On May 27, 2023, a federal judge in the Southern District of New York issued an order to show cause to two attorneys who had filed a brief that cited six judicial opinions. Five of the six did not exist. They had been generated by ChatGPT, in convincing detail, complete with quoted holdings and Westlaw-format citations. The case is Mata v. Avianca. Read it before you use an LLM in a brief.

What an LLM actually is

Strip away the hype and an LLM is doing something narrowly defined: given a sequence of text, it predicts what the next chunk of text is most likely to be. It learned this by reading a substantial fraction of the public internet, plus enormous quantities of books and other text, and adjusting its internal numbers until it could complete sequences with high accuracy.

That's it. There's no rule book inside it, no list of facts, no logic engine. The model is a giant pattern-completer that has internalized so many patterns that it can carry on a conversation, summarize a document, draft a contract clause, or write working code — by completing the patterns it has seen of those things being done before.

The strange thing — the thing that surprised everyone, including the people building these systems — is that pure pattern-completion at sufficient scale produces something that looks an awful lot like reasoning. You can ask an LLM to think through a problem step by step and it will produce something genuinely useful. But it is not reasoning the way a person reasons. It is reasoning the way a person who has read every reasoning chain ever written down would imitate reasoning. Sometimes those are the same thing. Sometimes they aren't.

Why hallucinations happen

A hallucination is an LLM producing a confident statement of fact that is not true. The Avianca case is the canonical example: the model generated case names, citations, and quoted holdings that were structurally perfect — they looked exactly like real legal citations — but the underlying cases did not exist.

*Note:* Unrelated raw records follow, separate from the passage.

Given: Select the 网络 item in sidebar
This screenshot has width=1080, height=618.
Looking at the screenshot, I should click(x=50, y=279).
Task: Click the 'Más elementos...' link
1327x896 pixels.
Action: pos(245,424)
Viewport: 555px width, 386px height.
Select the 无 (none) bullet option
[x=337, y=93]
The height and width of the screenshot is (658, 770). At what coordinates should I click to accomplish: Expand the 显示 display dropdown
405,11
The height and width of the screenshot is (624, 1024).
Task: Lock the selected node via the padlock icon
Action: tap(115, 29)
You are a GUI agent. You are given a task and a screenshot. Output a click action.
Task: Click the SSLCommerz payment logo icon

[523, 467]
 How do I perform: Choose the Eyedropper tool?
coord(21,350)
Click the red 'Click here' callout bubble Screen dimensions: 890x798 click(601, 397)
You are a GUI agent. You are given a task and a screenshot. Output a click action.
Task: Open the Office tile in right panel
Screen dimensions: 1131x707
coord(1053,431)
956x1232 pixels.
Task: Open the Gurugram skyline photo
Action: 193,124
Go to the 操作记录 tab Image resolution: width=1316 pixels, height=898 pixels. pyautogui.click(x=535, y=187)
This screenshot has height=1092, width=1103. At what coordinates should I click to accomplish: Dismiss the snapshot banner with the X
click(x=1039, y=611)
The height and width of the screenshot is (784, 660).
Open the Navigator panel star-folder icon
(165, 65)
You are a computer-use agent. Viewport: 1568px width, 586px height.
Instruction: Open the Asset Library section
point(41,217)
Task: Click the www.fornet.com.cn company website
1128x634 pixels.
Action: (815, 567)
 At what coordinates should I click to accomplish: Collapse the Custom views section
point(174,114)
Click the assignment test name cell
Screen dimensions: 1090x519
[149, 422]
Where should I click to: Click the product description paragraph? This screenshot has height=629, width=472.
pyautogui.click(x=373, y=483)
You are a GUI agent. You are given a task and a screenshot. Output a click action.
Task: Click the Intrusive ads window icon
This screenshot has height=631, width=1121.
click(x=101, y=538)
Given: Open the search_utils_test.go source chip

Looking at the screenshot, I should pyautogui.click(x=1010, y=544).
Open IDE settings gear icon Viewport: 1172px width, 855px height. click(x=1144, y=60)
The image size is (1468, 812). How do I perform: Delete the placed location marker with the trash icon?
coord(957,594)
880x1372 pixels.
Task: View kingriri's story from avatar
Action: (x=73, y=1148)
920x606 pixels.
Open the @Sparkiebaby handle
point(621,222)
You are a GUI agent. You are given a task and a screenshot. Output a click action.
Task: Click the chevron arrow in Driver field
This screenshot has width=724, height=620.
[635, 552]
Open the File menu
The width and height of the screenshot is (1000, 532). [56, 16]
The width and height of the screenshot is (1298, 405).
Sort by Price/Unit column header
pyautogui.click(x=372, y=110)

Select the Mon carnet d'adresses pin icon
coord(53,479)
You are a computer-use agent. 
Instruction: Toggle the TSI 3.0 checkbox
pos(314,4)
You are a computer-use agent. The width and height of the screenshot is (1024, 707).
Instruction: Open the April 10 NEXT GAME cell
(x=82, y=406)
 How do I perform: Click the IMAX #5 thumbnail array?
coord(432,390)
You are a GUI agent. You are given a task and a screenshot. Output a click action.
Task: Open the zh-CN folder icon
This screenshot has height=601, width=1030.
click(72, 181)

The model does this because it isn't checking against a list of real cases. It's completing the pattern of "what would a brief in this situation look like?" A real brief in this situation would cite four or five cases on point. The model produces four or five cases on point, with names that sound like real names and citation formats that look like real formats, because that's what the pattern requires. The model has no "is this a real case?" check. It has a "does this look like a real case?" check, and it passes that check easily.

This is not a bug that will be fully patched away. It is a fundamental property of how these systems work. Modern LLMs hallucinate dramatically less than they did two years ago, but they still hallucinate, and the way they hallucinate is harder to spot now precisely because the rest of the output is more accurate. You should plan for hallucinations the way you plan for typos: they're rare, they're inevitable, and your review process has to catch them.

What LLMs are great at, and what they aren't

Great at

  • Fluent prose. First drafts of letters, summaries, explanations.
  • Structure. Reorganizing a messy interview into clean intake fields. Outlining a complex argument.
  • Translation. Plain English to legalese, legalese to plain English. Across human languages too.
  • Pattern recognition in text. Finding all the dates in a document. Spotting inconsistencies between two documents.
  • Code that follows established patterns — exactly the kind of code most legal-operations tools require.

Bad at

  • Citations and specific facts. Verify every quote, every case name, every statute number, every date — every time.
  • Anything time-sensitive that postdates its training. Don't ask it about last week's bar opinion.
  • Doing arithmetic reliably. It will sometimes get it right by pattern; sometimes by luck; sometimes embarrassingly wrong.
  • Knowing what it doesn't know. The model will cheerfully invent something rather than say "I'm not sure."
  • Holding genuinely novel reasoning chains together over many steps without drift.

How BuildLegal handles this

Tools you build here use LLMs in tightly-scoped ways: extracting fields from intake submissions, drafting letters from templates you've defined, summarising documents you provide. The tool isn't asking the LLM "what's the law"; it's asking the LLM "reformat this user's response into our intake schema." That's a use case where hallucination risk is much lower because the model isn't being asked for facts it would have to invent.

When you ask it for something where it would have to invent — "draft me a complaint citing three cases on negligent infliction of emotional distress" — the right pattern is to provide the cases. Don't ask the model to know them. Provide them, and ask the model to weave them in. This pattern (called retrieval-augmented generation by people who like long names) is dramatically more reliable than asking the model to recall.